● **Texto fornecido**:
A épica do naufrágio no Ulysses de James Joyce
Por
Stefano Cazzanelli
Escrito
entre 1914 e 1921 e publicado em 1922, Ulysses, de Joyce, é um dos
livros mais difíceis já escritos. Não é um romance – embora Joyce insistisse em
chamá-lo de romance – nem mesmo um ensaio; não é uma épica ou jornalismo. É
tudo isso e sua superação: uma confluência de estilos, um bulício de
personagens, sensações, lugares sem pés ou cabeça, em que tudo flui; um turbilhão
onde se perder: a Caríbdis que Homero lançou contra Ulisses, Joyce lança para
nós sem piedade.
As
personagens principais, Bloom e Stephen, são anti-heróis, derrotados; vítimas
do mundo moderno em que os grandes ideais não têm direito à cidadania e em que
apenas triunfa o decadente cotidiano. Paul Bourget, psicólogo e crítico
literário contemporâneo de Joyce – muito influente nas teses de Nietzsche sobre
o niilismo – definiu como decadente a literatura em que a parte predomina sobre
o todo, a página sobre o livro. Flaubert, Stendhal ou Baudelaire foram exemplos
desse espírito decadente que Joyce retoma e relança com uma força sem
precedentes: enquanto em Baudelaire a parte é sustentada heroicamente
independente do todo, em Ulysses as partes fragmentadas correm para o
poço sem fundo do absurdo no qual no meio flui a existência humana. Não é arte
decadente, não é wagnerismo literário, mas cacofonia de significados e de
estilos, de emoções e instintos, sons e símbolos para o Stockhausen colocados à
vontade de uma consciência sem portas ou janelas que trancam em sua própria
imanência.
Em Ulysses,
a realidade de Dublin, como a de seus habitantes, é descrita com uma fidelidade
maníaca em todos os detalhes, tanto que se diz que, se a capital da Irlanda
fosse reduzida a escombros por algum cataclismo, graças ao trabalho de Joyce se
poderia reconstrui-la exatamente como era antes. No entanto, todo esse realismo
não está a serviço da realidade, como se fosse a origem do significado do que
temos diante de nossos olhos: é, ao contrário, colocado a serviço de um
simbolismo atordoado que abandona à consciência solipsista do eu a tarefa de
definir o significado do que aparece. A realidade é um sinal cujo significado é
determinado unicamente pela consciência de cada um de nós, uma consciência que
flui e se arrasta na direção do seu “rumo-lugar-nenhum” tudo o que encontra em
seu caminho. O famoso stream of consciousness é, portanto, o único meio
estilístico que permite dar voz à construção do sentido da realidade: um fluxo
que, como Penélope com seu tecido, é construído com os restos do que destruiu há
um momento.

● **Dados**:
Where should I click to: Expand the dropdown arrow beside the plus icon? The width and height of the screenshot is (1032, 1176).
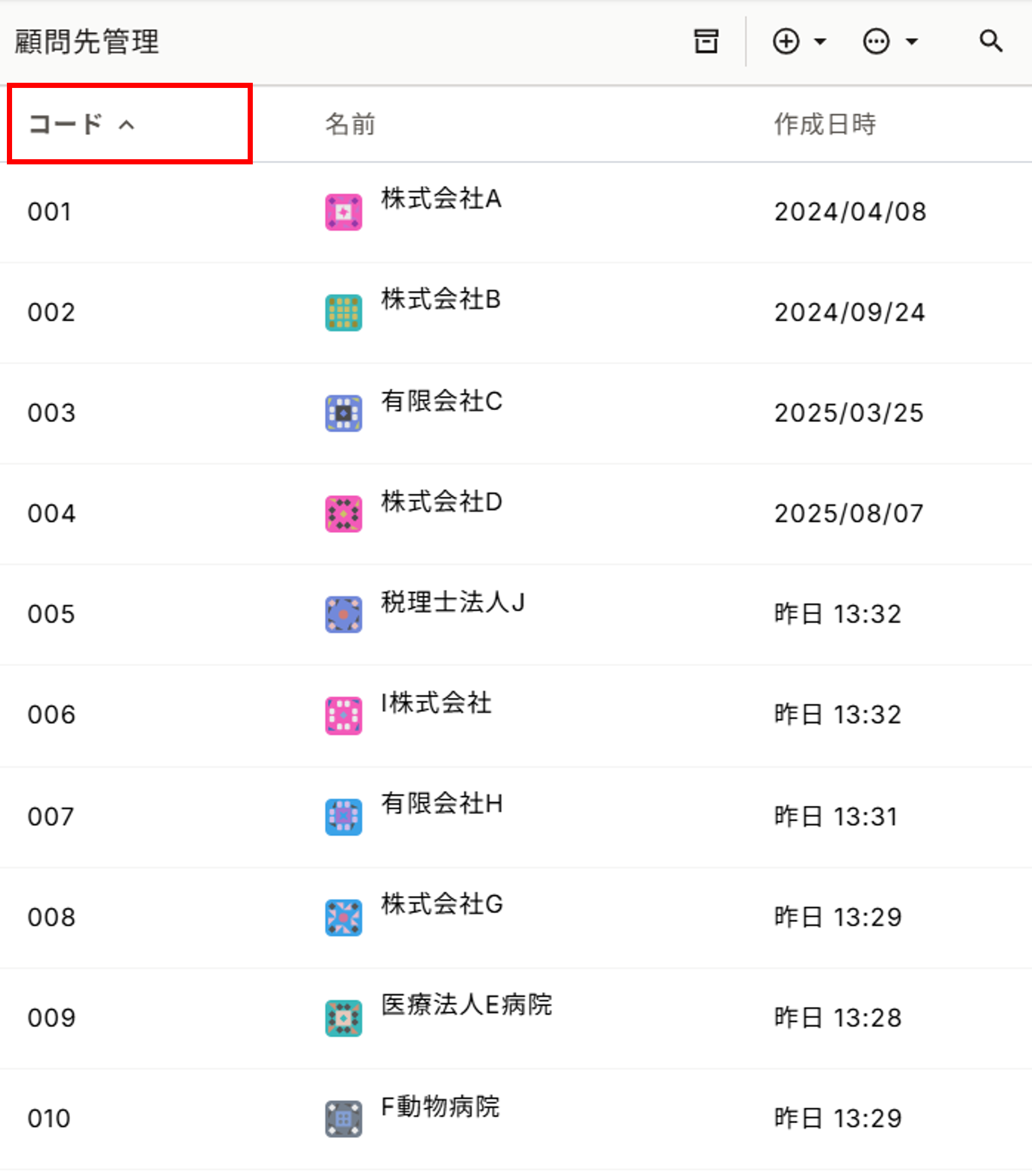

● **Instruções da tarefa**:
Extraia, por favor, do texto sobre o Ulysses de Joyce o trecho que começa em "A épica do naufrágio" e vai até "nós sem piedade.", incluindo estas últimas palavras, sem alterar nada.

● **Resposta escrita**:
A épica do naufrágio no Ulysses de James Joyce
Por
Stefano Cazzanelli
Escrito
entre 1914 e 1921 e publicado em 1922, Ulysses, de Joyce, é um dos
livros mais difíceis já escritos. Não é um romance – embora Joyce insistisse em
chamá-lo de romance – nem mesmo um ensaio; não é uma épica ou jornalismo. É
tudo isso e sua superação: uma confluência de estilos, um bulício de
personagens, sensações, lugares sem pés ou cabeça, em que tudo flui; um turbilhão
onde se perder: a Caríbdis que Homero lançou contra Ulisses, Joyce lança para
nós sem piedade.